Interpreter Hserchri Trawgaye explains to the refugee family what is happening and where they will go next. (Tina Lovgreen/CBC)
"We're here wondering what they'll be like and they're probably thinking what we are going to be like" said Doering.
"I feel apprehensive, nervous, excited and curious about what will happen next and concerned for the family that this will be such an overwhelming process for them," said Chris Ferris, another volunteer and Qualicum Beach resident.
The youngest in the family is 4 years old and could not stop smiling after receiving a Canadian flag and stuffed animal. (Tina Lovgreen/CBC)
The Burmese refugee family of Karen ethnicity had spent 20 years living at Mae La refugee camp in Thailand. The children aged four to 16 were all born inside the camp.
The camp was established in 1984 after thousands of villages were burned to the ground during an armed conflict and ethnic persecution by the Burmese government.
"The children will have no experience outside of a jungle camp. Never seen much in terms of vehicles, airplanes, concrete buildings, glass towers, people," said Doering.
The children hold a banner that reads 'Welcome to Canada' in the refugee family's language (Tina Lovgreen/CBC)
Finally, the refugee family walked through the gates and soon enough the nerves from both sides were replaced with hello's and introductions.
The volunteers introduced themselves through an interpreter and handed Canadian flags and stuffed animals to the children.
Speaking through interpreter Hserchri Trawgaye — who is also from Burma and lived in a refugee camp in Thailand — the mother of the young children said they are very happy to be in Canada.
When asked what it was like to fly on an airplane, she described it as being in a house that is flying.
What to do in Qualicum Beach?
The refugee family will spend the night in Vancouver before taking a ferry over to Qualicum Beach, a town located on Vancouver Island with a population of almost 9,000 people.
"I think they will feel at home there," said Doering.
Qualicum Beach is a smaller community that is not often a go-to place for refugees and it also the oldest population of any community in Canada.

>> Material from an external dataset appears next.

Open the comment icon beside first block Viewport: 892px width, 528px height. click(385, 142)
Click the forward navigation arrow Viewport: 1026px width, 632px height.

"Definitely they're coming to a community that is known for its retirement scene," she said.
Hserchri Trawgaye lives in Vancouver but is originally from Burma and also lived in a refugee camp in Thailand. She will follow the family to Qualicum Beach to help them settle in. (Tina Lovgreen/CBC)
But Doering hopes the green scenery of the town will make the family feel at home.
After the family has settled in, the focus will be on teaching them English and helping them adjust to life in Canada, which may include anything from teaching them how to use a stove or go grocery shopping.
"I hope they just try and be a family. Walk around, feel a sense that there is no barbed wires. You can walk the streets, you're safe," said volunteer Anna Grieve.
The children will be attending school come September and the parents will be given an opportunity to work at a Thai restaurant or work on a farm, as they have in the past.
It all started with a house
The entire journey began in January, when the town of Qualicum Beach put out a request for ideas on what to do with a former RCMP station that was sitting empty.
Chris Ferris and her husband came up with the idea to use the house for a refugee family. (Tina Lovgreen/CBC)
"We were out walking by the house and thought, maybe the town would be interested in giving that house to refugees," said Chris Ferris, who came up with the idea with her husband one night.
After a town meeting was held the plan was approved and the sponsorship process began.
Volunteers and residents of Qualicum Beach get the house ready for the refugees to move into once they arrive. (Qualicum Refugee Sponsorship Group/Facebook)
But the volunteer group was expecting a Syrian refugee family, not a family from Burma, also known as Myanmar.
"I think that was everyone's expectation because that's what was in the news and you didn't hear about other families," said Doering, adding that the group wasn't really concerned about where the family would be from.
The refugee family will be able to live at the house rent free for 18 months, with the volunteer group covering the cost of utilities.